The Blue Mountains Vietnam Veterans Memorial Day Service was forced to end early on Sunday, August 14 following a medical emergency which placed the pressures facing our ambulance service starkly in the spotlight.
Organisers decided to end the service following the wreath laying after a cadet in the catafalque party collapsed and required medical attention.
While it took almost half an hour before an ambulance arrived a spokesperson for the NSW Ambulance Service said Springwood Ambulance Station was "appropriately staffed at the time, and crews were attending to higher priority emergencies".
"An ambulance arrived on scene within 26 minutes," they said.
The Gazette understands the first ambulance to arrive came from Richmond while two ambulances that arrived shortly after were at Nepean Hospital.
The NSW Ambulance Service did not answer the Gazette's questions about where the ambulances came from and if they were ramping at Nepean Hospital.
The service spokesperson said call takers triaged the patient at the scene at the war memorial and remained in constant contact with a registered nurse and St John Ambulance volunteers.
"The patient recovered quickly and declined to be taken to hospital," the spokesperson said.
'Not good enough'
Blue Mountains MP Trish Doyle was one of the local politicians at the service and said the wait for an ambulance to arrive was "not good enough".
"Obviously our paramedics are under the pump and I suspect that our local services were frustratingly waiting at Nepean to offload patients," she said.

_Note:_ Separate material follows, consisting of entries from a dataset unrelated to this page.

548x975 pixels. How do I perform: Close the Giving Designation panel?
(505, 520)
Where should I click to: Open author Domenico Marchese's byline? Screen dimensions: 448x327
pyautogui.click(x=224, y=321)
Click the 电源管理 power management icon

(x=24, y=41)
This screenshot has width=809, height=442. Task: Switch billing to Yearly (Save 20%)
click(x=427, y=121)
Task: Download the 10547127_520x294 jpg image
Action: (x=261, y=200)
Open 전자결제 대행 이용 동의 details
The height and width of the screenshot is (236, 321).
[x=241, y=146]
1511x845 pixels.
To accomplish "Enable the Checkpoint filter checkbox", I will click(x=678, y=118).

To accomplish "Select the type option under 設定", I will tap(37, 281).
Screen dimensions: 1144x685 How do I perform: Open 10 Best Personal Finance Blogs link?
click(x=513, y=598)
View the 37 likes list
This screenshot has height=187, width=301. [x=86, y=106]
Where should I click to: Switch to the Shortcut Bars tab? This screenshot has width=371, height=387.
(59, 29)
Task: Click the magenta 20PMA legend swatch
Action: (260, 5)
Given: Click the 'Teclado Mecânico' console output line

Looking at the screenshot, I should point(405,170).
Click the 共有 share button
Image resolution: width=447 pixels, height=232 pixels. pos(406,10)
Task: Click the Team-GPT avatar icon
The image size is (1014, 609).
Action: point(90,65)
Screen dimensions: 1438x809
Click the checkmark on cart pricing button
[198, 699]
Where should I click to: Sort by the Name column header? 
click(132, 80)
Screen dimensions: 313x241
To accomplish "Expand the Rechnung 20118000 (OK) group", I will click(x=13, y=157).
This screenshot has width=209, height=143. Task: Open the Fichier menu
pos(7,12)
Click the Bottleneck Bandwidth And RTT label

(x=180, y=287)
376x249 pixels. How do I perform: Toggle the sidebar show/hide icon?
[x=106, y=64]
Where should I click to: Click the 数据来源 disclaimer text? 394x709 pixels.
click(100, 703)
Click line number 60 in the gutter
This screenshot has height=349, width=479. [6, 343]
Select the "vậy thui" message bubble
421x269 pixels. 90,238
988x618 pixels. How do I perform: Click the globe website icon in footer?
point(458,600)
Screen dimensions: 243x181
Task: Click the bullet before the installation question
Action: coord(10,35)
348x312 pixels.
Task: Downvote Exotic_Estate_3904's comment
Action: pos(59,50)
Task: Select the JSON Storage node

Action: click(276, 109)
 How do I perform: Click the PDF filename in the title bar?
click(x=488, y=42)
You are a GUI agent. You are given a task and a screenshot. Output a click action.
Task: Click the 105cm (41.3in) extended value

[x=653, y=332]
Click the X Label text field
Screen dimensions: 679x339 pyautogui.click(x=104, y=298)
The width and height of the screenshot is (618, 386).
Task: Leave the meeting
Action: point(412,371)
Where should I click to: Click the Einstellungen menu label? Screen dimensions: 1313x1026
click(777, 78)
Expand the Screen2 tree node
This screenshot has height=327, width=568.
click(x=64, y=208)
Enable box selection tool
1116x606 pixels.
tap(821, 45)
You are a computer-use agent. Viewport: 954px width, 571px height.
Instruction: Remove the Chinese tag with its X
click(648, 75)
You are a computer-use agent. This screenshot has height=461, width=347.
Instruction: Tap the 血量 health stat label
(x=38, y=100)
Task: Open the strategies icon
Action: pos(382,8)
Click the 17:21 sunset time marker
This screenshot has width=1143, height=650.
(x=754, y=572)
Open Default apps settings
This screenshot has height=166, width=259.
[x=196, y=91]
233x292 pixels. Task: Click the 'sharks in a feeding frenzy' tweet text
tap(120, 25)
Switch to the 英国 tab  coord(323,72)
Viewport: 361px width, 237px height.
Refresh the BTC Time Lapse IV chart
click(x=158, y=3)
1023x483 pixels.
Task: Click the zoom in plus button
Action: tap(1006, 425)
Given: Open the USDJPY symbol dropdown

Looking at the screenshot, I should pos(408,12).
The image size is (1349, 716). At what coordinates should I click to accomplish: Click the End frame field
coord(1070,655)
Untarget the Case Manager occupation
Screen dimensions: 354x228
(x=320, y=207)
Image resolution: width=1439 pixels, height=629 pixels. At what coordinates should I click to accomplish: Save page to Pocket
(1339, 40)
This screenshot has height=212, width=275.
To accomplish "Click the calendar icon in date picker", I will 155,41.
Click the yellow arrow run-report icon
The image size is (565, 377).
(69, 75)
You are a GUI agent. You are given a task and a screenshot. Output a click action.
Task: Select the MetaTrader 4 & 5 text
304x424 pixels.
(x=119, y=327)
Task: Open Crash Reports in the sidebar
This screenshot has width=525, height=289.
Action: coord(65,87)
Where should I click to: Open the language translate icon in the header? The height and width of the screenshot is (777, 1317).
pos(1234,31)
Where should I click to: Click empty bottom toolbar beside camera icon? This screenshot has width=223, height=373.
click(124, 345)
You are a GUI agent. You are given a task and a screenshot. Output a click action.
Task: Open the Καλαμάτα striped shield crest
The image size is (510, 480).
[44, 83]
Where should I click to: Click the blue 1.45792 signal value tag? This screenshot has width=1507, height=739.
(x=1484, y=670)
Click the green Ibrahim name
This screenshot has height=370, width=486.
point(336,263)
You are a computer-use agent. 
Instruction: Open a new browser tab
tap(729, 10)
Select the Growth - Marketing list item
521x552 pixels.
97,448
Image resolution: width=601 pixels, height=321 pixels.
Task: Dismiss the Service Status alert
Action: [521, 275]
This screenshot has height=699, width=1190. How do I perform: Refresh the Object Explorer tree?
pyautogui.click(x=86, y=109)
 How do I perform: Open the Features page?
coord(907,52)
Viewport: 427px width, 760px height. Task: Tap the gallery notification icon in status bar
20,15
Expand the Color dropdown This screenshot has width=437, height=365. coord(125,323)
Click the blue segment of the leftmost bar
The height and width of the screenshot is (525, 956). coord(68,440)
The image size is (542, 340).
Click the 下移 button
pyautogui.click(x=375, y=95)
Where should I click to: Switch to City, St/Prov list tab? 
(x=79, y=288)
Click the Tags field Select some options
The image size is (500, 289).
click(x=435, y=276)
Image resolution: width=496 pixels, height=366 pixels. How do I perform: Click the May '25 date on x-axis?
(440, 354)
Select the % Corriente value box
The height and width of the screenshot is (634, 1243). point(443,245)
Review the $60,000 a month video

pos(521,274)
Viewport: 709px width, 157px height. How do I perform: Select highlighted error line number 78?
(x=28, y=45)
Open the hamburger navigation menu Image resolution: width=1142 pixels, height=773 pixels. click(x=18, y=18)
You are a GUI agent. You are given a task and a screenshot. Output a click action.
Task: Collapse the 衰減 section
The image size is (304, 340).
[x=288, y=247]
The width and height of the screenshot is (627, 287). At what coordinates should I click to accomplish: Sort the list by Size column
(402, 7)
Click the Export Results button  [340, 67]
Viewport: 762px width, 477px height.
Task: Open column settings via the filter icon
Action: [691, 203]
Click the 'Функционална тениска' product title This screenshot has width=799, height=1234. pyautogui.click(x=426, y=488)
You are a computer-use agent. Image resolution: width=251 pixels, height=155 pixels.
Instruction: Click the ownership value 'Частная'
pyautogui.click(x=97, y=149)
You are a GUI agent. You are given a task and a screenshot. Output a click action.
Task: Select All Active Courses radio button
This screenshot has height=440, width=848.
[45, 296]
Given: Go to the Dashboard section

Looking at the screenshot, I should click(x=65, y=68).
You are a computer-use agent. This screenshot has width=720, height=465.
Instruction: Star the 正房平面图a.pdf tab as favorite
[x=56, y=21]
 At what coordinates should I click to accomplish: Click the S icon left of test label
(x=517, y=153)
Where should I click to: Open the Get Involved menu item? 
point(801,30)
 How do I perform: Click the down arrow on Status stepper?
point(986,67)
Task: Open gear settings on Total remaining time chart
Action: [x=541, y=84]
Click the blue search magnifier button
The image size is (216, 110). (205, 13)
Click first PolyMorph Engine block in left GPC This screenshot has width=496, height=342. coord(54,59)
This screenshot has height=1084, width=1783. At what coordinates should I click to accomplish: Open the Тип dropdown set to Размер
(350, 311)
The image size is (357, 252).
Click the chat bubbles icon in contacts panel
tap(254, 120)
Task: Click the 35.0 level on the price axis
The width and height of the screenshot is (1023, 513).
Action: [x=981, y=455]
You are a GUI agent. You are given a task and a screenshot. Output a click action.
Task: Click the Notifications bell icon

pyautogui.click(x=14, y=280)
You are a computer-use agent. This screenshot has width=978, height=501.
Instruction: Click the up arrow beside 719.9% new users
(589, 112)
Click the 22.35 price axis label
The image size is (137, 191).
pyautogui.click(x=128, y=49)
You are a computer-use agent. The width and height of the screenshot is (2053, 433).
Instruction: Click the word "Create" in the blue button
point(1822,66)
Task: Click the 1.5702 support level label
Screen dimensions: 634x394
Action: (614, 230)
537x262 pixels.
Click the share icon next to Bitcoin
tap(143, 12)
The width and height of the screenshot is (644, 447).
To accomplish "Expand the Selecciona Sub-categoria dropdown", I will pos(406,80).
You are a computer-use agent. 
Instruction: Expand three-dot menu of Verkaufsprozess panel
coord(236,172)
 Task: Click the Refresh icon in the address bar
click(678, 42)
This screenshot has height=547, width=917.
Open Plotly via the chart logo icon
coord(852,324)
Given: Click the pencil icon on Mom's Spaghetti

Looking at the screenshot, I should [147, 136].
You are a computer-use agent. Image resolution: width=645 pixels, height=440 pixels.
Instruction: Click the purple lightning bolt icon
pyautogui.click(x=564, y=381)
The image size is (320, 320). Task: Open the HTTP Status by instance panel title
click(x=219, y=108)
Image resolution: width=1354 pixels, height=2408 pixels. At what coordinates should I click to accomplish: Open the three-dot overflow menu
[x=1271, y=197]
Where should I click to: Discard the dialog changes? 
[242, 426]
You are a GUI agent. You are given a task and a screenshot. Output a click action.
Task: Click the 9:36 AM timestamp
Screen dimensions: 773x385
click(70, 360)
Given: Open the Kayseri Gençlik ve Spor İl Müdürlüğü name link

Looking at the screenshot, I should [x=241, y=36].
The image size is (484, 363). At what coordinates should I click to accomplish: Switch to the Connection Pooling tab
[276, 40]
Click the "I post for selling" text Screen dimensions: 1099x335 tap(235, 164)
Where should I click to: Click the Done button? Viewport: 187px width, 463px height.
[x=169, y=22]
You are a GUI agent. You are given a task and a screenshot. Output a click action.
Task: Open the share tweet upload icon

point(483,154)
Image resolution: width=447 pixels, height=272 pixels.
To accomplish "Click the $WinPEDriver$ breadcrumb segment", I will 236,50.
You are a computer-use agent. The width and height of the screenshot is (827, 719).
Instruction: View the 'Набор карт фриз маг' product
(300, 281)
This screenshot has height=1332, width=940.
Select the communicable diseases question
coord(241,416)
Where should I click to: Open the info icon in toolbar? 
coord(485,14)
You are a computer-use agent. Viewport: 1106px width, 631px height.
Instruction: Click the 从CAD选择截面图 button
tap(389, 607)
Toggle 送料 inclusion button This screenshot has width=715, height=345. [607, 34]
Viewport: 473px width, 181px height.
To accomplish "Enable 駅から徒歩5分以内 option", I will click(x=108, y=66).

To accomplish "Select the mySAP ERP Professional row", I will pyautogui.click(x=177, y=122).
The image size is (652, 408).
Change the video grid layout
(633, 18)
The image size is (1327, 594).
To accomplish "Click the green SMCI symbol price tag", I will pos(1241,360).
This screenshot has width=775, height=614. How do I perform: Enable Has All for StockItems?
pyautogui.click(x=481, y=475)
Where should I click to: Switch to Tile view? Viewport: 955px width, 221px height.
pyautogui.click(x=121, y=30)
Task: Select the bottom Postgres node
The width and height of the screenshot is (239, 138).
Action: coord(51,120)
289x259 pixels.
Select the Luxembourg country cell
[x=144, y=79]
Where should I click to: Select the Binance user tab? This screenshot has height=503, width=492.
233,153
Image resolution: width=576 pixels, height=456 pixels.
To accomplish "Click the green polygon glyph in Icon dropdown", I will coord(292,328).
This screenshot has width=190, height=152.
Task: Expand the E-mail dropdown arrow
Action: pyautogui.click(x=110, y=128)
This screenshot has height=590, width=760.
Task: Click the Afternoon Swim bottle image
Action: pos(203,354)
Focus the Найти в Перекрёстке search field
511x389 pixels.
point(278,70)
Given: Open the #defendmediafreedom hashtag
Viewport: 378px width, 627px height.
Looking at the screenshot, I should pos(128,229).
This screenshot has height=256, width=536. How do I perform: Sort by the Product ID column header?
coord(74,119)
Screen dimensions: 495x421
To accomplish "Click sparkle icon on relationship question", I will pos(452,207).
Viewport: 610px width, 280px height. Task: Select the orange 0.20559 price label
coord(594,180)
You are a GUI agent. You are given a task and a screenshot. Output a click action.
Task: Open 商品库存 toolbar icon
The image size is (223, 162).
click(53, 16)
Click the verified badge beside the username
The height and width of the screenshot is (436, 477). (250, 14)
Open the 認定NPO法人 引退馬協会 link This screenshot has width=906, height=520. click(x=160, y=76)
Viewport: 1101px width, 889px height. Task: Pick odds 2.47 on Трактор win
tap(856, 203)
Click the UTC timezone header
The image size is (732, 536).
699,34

"This was a very serious and public example of the need for critical care services in our Blue Mountains. Our community did not have ambulance cover at that time. It is not good enough.
"We absolutely need more paramedics and ambulances, but more significantly we need extra nurses, health workers and beds at both Katoomba and Nepean [hospitals]. Safe nurse to patient ratios are required to provide our community with the care they deserve," she said.
The NSW Ambulance spokesperson said the service has received funding for 2,128 staff, which includes 1,858 paramedics, 210 support staff, 52 nurses and eight doctors, after a $1.76 billion boost announced as part of the NSW Government's 2022-23 budget.